Esse fenômeno precisa ser nomeado. É uma procuração algorítmica.
A empresa não assina um documento concedendo poderes à inteligência artificial. No entanto, quando permite que um sistema ranqueie candidatos, classifique clientes, priorize denúncias, recomende crédito ou oriente decisões críticas, entrega a esse sistema uma parcela real de poder corporativo. Essa delegação costuma acontecer de forma silenciosa, fragmentada e distante da mesa onde deveriam estar as decisões de governança.
É nesse ponto que a IA deixa de ser tema de tecnologia e passa a tocar a responsabilidade fiduciária dos conselhos. O conselheiro não precisa conhecer programação. Mas precisa demonstrar diligência sobre riscos materiais. Se a IA interfere em decisões relevantes e pode afetar direitos, confiança, receita, reputação ou continuidade do negócio, o conselho não pode alegar que o assunto pertence apenas à área de tecnologia.
Responsabilidade fiduciária não significa culpar conselheiros por cada falha de um sistema. Significa reconhecer que o conselho tem dever de cuidado, supervisão, lealdade institucional e proteção da perenidade. Diante da IA, esse dever se traduz em perguntas concretas. Onde a empresa usa inteligência artificial. Quais decisões ela apoia ou automatiza. Que dados alimentam os sistemas. Quem validou os critérios. Quem audita vieses. Quem revisa decisões sensíveis. Quem explica uma decisão automatizada quando ela é contestada.
Empresas maduras não entregam poderes relevantes a executivos sem limites, alçadas e prestação de contas. Ainda assim, muitas já entregaram poder a algoritmos sem criar lógica equivalente. Se existe matriz de alçada financeira, precisa existir matriz de alçada algorítmica.
A ausência dessa governança pode produzir danos graves. Um algoritmo pode excluir candidatos com base em padrões discriminatórios. Pode negar crédito sem explicação adequada. Pode orientar uma resposta de crise inadequada. Pode tratar dados sensíveis sem controle suficiente. Pode criar aparência de neutralidade técnica enquanto reproduz vieses humanos em escala.
Inteligência artificial também é ESG. É social quando afeta oportunidades, atendimento, crédito, trabalho e direitos. É ambiental quando exige infraestrutura, energia e fornecedores intensivos em tecnologia. É governança quando influencia decisões relevantes sem transparência, documentação, controle e responsabilização.
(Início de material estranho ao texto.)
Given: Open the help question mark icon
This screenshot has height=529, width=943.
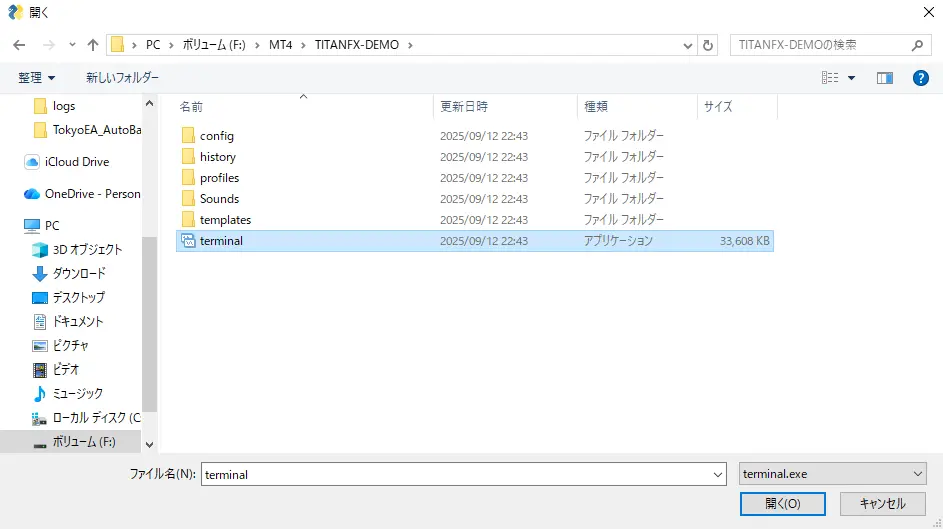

Governança não serve para frear avanços, mas para impedir que o entusiasmo tecnológico substitua responsabilidade. A empresa que governa bem a IA é mais preparada, mais confiável e menos vulnerável a crises.
A pergunta dos conselhos não será quanto a empresa economizou com inteligência artificial. Será quanto poder foi delegado a ela sem que alguém tivesse autorizado, limitado e supervisionado essa delegação.
A IA já chegou às empresas. Agora precisa chegar oficialmente à governança. Quem autorizou a inteligência artificial a decidir em nosso nome?